As I mentioned in the other issue, there is "real life" UIs and then there are stress-test benches. And I think both are needed without presenting one as if it was also the other. IMO, a "real-life" demo would be a keyed list of a few hundred rows. And a "benchmark" of 10k keyed rows. In the former, <16ms should be counted as equivalent, but in the latter they should not.

It should be possible to look at the "benchmark" perf table and see which libs are fundamentally faster. This table will also help vdom authors find slow cases. But users can also look at another "real-world" perf table and see how often those differences actually matter. Few would choose kivi (its API is not nice) because it has the fastest keyed and unkeyed performance in synthetic tests if it only gained them < 16ms in real life.

/my $0.02

localvoid commented 7 years ago

Can we stop pretending that we are using this benchmark to find slow cases :) Those who've learned everything from this benchmark just trying to get better results with different tricks so they can use it as a marketing platform.

leeoniya commented 7 years ago

use it as a marketing platform.

Well, that's true of any benchmark ever.

Stress-test benchmarks are invaluable (to us authors) for finding pathological slowness within our own implementations. To no one's surprise, optimizing for a multitude of micro-benchmarks cumulatively does yield real-world benefit.

On one hand I dont want there to be "tricks" (really just spec ambiguities) to be employed by implementations. On the other hand I also don't want to see stress test benchmarks being passed off as real-world scenarios.

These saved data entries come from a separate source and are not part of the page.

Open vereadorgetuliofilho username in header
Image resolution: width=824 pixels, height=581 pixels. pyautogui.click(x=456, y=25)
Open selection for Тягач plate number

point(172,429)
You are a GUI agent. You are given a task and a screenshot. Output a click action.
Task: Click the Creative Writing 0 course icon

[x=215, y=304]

My argument is actually for all implementations to become unkeyed because that's all that is needed for this benchmark. Making the implementation keyed doesnt actually add anything except shuffle the winners around for no user-facing benefit. I'm saying that there should be one table where all impls are keyed, and another table where they are all unkeyed. Kivi may very well win both, but there would not be such huge losers in scenarios that are purely synthetic. There is room in this world for both purist and pragmatic approaches.

localvoid commented 7 years ago

Kivi may very well win both, but there would not be such huge losers in scenarios that are purely synthetic.

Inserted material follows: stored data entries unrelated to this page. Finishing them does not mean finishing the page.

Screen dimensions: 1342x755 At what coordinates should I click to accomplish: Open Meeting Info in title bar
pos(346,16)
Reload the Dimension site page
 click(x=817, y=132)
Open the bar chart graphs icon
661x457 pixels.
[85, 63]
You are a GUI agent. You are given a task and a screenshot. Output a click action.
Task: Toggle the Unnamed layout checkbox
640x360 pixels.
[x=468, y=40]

Recycling "optimization" will win in keyed scenario, because of "replace" test case :) And I hate this optimization, I would never enable it even to win benchmarks, this optimization has so much unsolvable edge-cases.

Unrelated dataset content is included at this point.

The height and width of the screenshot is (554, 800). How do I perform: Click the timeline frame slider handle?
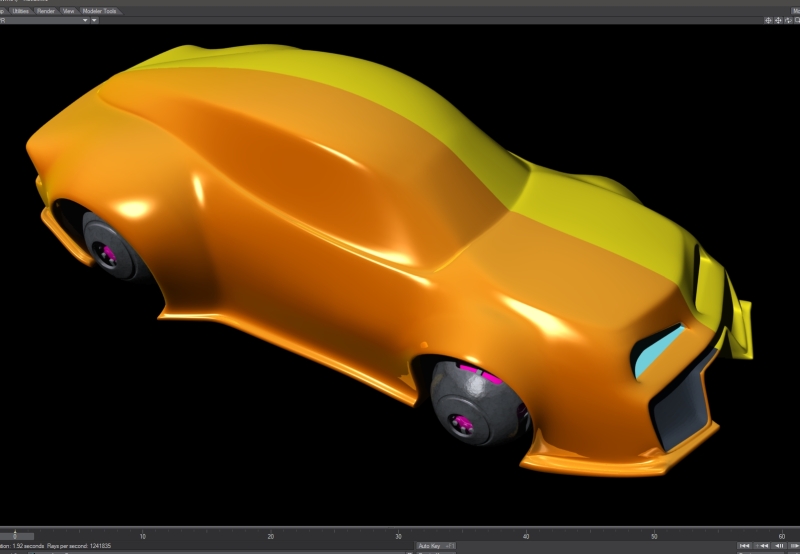coord(15,536)
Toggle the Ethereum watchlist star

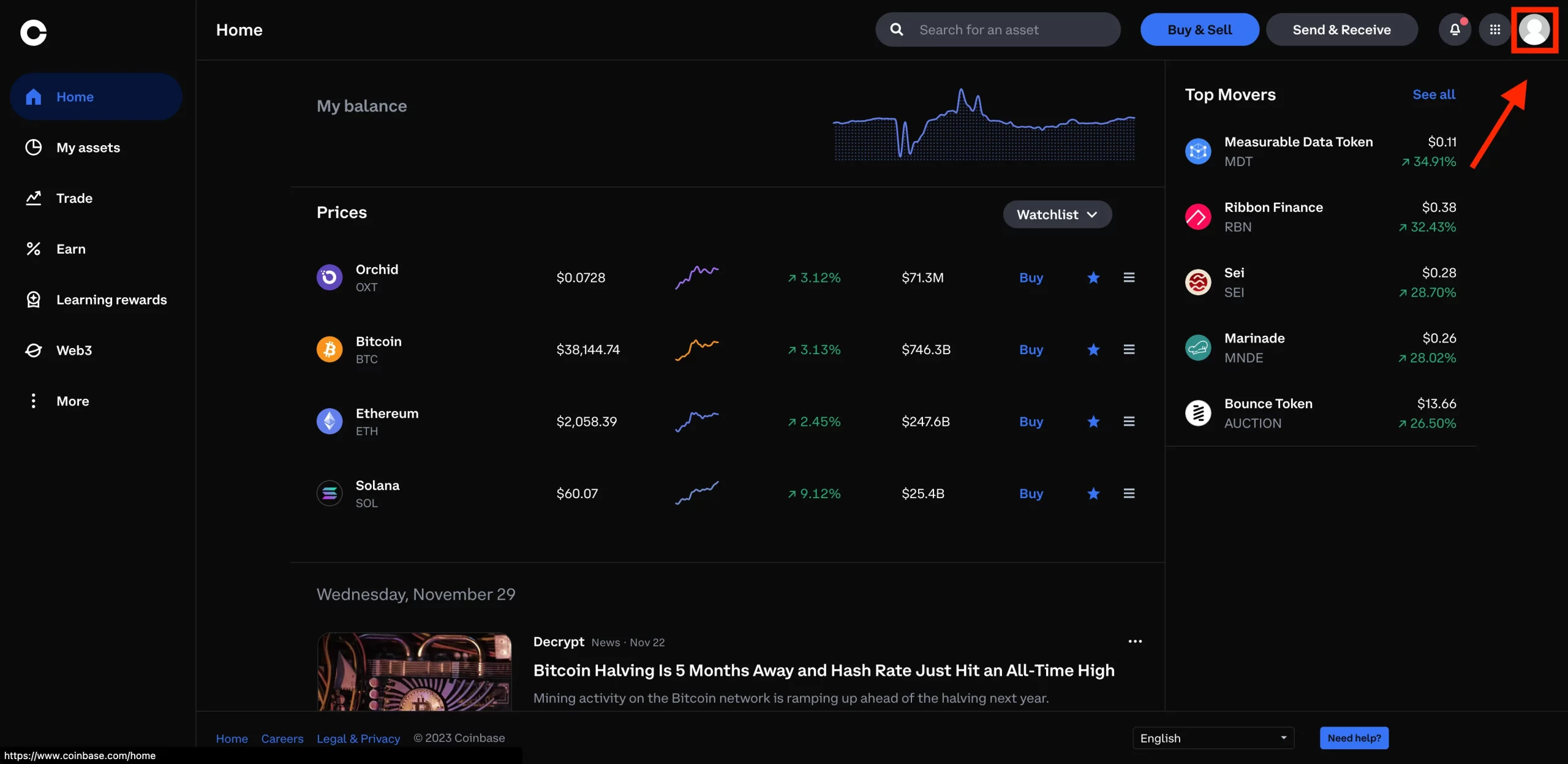coord(1093,421)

localvoid commented 7 years ago

Explicit event delegation also doesn't work when you try to build a real application, maybe it will be used in one or two list-like components, and that is all. If everyone really want to measure overhead of their libs, explicit event delegation also should be removed, otherwise it is just another trick to win benchmark.

leeoniya commented 7 years ago

I'm not sure I understand the points you're making.

This benchmark does a very specific set of things. Why should any implementation cater to things that it categorically does not do. If this was a real world implementation, most people would absolutely design it for speed (especially for a benchmark) rather than the accommodation of provably non-existent cases. Why would you frame any of these implementation choices as "tricks" or "optimizations"?

I understand from the way you write your libs that you prefer bulletproof solutions, which is great. But framing everyone else as cheaters because they found an optimization that doesnt account for unreachable code paths is pretty silly. Yes, if the requirements were different, event delegation may not be sufficient and recycling may introduce bugs, but that's not what we're given, that's a different "real-world" demo perhaps.

It also doesnt help that there's plenty of ambiguity here: "replace all rows: Duration for updating all 1000 rows of the table (with 5 warmup iterations)." Was this wording chosen because literally "replace all rows" is what was required or that's simply how React happened to work by default as it was the initial implementation?

Every implementation that has proper user-facing behavior is valid. They should all be "cheating" as much as the spec allows.

localvoid commented 7 years ago

Yes, if the requirements were different, event delegation may not be sufficient and recycling may introduce bugs, but that's not what we're given, that's a different "real-world" demo perhaps.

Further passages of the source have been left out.